→ Set exercise: Could you copy out, word for word, the lines below from the first one through the line containing "[x=102, y=200]", with both ends included?

→ Extracted information:
Begin
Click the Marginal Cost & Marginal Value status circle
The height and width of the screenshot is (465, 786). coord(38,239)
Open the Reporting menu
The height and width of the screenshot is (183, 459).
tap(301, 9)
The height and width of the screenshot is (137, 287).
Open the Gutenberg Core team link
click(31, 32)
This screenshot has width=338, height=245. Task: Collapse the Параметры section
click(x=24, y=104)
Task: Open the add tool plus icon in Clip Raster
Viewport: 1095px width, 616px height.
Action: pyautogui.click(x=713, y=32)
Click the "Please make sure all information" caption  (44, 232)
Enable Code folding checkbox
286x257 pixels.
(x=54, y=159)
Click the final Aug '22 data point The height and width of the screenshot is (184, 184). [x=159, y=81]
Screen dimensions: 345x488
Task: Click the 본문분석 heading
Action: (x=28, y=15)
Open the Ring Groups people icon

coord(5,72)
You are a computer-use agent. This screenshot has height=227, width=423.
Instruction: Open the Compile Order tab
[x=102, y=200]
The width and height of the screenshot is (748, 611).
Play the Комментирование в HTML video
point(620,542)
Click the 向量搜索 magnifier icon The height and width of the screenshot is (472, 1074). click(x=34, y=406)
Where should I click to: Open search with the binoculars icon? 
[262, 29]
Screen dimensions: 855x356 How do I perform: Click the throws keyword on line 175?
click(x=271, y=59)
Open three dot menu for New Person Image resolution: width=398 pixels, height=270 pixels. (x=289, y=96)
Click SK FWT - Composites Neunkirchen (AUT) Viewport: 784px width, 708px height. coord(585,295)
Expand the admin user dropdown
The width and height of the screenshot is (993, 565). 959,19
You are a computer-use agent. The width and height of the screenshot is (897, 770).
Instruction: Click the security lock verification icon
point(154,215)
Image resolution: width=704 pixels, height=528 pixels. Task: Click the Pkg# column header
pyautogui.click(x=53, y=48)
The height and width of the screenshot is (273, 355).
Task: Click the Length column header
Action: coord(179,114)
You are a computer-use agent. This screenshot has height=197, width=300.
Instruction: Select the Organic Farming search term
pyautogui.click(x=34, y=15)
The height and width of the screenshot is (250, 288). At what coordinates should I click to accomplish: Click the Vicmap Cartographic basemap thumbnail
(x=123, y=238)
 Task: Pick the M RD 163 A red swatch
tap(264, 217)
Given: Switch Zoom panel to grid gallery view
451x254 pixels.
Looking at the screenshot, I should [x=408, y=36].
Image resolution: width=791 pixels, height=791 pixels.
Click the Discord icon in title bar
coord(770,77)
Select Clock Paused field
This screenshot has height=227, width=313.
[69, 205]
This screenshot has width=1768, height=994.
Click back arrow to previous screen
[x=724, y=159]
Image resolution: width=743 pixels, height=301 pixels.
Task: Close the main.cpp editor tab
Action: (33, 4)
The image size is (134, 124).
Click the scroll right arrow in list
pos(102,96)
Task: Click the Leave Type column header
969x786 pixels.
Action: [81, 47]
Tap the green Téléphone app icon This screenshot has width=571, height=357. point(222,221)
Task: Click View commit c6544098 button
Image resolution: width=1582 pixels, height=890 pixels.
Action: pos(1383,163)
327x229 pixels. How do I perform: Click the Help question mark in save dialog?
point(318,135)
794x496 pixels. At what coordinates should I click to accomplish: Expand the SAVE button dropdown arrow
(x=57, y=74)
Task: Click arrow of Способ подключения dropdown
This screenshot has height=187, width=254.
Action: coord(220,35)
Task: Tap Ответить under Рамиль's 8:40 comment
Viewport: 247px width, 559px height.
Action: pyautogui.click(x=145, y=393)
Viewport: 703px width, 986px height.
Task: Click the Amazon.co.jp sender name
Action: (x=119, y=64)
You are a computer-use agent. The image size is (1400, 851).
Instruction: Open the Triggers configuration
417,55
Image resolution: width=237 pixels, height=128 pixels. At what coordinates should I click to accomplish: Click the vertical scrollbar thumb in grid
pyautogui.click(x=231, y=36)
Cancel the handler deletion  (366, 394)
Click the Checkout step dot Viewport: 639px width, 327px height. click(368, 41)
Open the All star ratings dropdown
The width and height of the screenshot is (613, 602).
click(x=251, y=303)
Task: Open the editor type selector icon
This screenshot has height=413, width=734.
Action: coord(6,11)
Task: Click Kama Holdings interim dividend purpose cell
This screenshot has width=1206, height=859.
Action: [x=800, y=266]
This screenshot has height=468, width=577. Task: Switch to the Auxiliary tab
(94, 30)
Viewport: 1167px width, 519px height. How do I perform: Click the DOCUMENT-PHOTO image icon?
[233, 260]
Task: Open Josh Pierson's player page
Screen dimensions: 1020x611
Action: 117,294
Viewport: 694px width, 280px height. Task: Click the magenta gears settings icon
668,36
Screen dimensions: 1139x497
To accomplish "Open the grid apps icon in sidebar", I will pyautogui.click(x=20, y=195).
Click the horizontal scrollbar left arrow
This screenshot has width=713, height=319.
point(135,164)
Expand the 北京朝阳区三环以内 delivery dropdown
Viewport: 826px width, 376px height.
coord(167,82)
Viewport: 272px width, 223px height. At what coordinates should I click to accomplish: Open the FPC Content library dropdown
End
→ Output:
Click the Marginal Cost & Marginal Value status circle
The height and width of the screenshot is (465, 786). coord(38,239)
Open the Reporting menu
The height and width of the screenshot is (183, 459).
tap(301, 9)
The height and width of the screenshot is (137, 287).
Open the Gutenberg Core team link
click(31, 32)
This screenshot has width=338, height=245. Task: Collapse the Параметры section
click(x=24, y=104)
Task: Open the add tool plus icon in Clip Raster
Viewport: 1095px width, 616px height.
Action: pyautogui.click(x=713, y=32)
Click the "Please make sure all information" caption  (44, 232)
Enable Code folding checkbox
286x257 pixels.
(x=54, y=159)
Click the final Aug '22 data point The height and width of the screenshot is (184, 184). [x=159, y=81]
Screen dimensions: 345x488
Task: Click the 본문분석 heading
Action: (x=28, y=15)
Open the Ring Groups people icon

coord(5,72)
You are a computer-use agent. This screenshot has height=227, width=423.
Instruction: Open the Compile Order tab
[x=102, y=200]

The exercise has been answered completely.